:: Testo da leggere

Comunque, Frankenstein riesce nel suo intento, ma lui per primo è disgustato dalla sua Creatura e la abbandona. La Creatura senza nome sviluppa un forte sentimento di vendetta nei confronti di chi lo ha rigettato (Victor e l’umanità stessa), il che porta a una lunga serie di morti.
Il finale della storia (così come il suo principio) ha luogo tra i ghiacci del Polo Nord, dove sia Victor che la sua Creatura trovano la morte. E insomma, tutto è bene quel che finisce bene.
Leggi anche: HASTUR – COLUI CHE NON DEVE ESSERE NOMINATO

La figura di Prometeo: la sfida agli dei e la hybris
Sebbene il romanzo sia relativamente breve, raccoglie in sé un bel ventaglio di temi sia antichi, sia prettamente romantici, sia attuali. E quali sono?
Innanzitutto, avrete certamente notato che l’altro titolo di Frankenstein è Il moderno Prometeo, che fa tanto salotto intellettuale.
Prometeo, il cui nome significa “colui che riflette prima”, secondo la mitologia greca era un Titano, quindi una divinità antica. I Titani nascono infatti direttamente dal cielo Urano e dalla terra Gea – anche se questo non è in realtà il caso di Prometeo, figlio del Titano Giapeto e di una divinità oceanina (Climene o Asia a seconda delle versioni). Comunque sia, è di quella fetta di teologia greca che stiamo parlando.
Ora, come spesso accade, il mito di Prometeo contiene un sacco di roba e si collega a un sacco di altri miti, ma a noi interessa solo la parte saliente. Prometeo, amico degli uomini e fautore del progresso, ruba il fuoco agli dei per donarlo all’umanità. Ovviamente, nella miglior tradizione greca, la cosa per lui va a finire malissimo. Oggi Prometeo è essenzialmente noto come “il tizio incatenato a una rupe con un’aquila che gli mangia il fegato per l’eternità”. Che tocco di classe, Zeus, scegliere l’unico organo che si rigenera.

::::

Esercizio A: Riporta il passo del testo su Frankenstein compreso tra "La figura di" e "E quali sono?", estremi inclusi, sostituendo "romanzo" con "libro".

:: Voci mostrate

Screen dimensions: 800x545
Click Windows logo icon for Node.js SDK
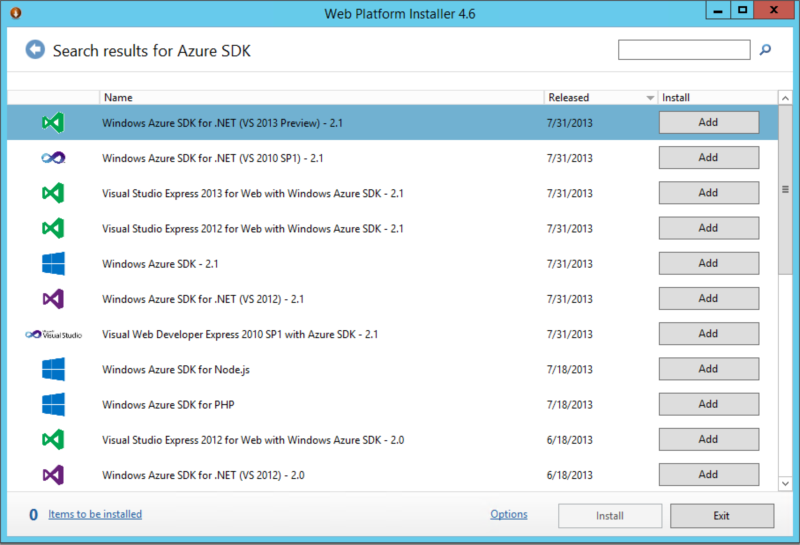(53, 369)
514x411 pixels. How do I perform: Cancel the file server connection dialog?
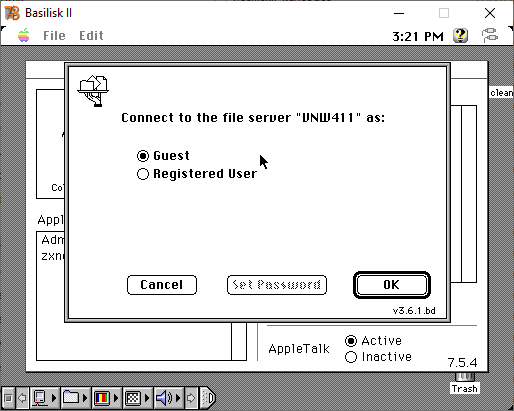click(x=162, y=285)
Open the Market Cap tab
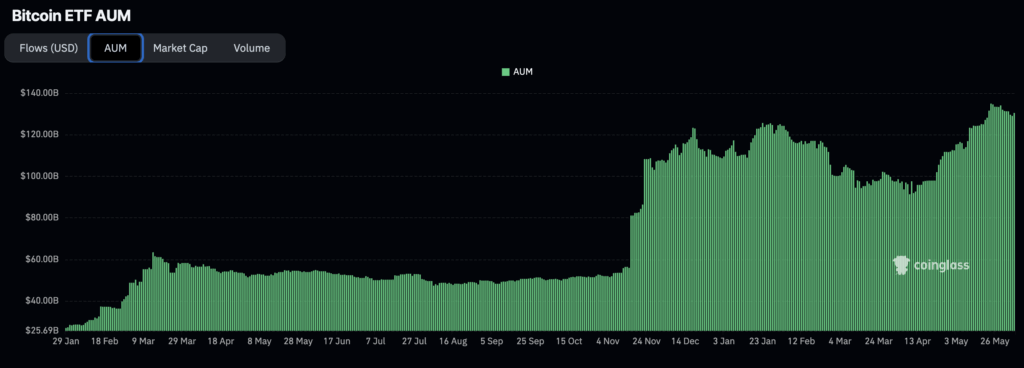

::::

Esercizio B: Restituisci ogni riga delle voci in cui compare la parola "logo".

Risposta corretta A:
La figura di Prometeo: la sfida agli dei e la hybris
Sebbene il libro sia relativamente breve, raccoglie in sé un bel ventaglio di temi sia antichi, sia prettamente romantici, sia attuali. E quali sono?

Risposta corretta B:
Click Windows logo icon for Node.js SDK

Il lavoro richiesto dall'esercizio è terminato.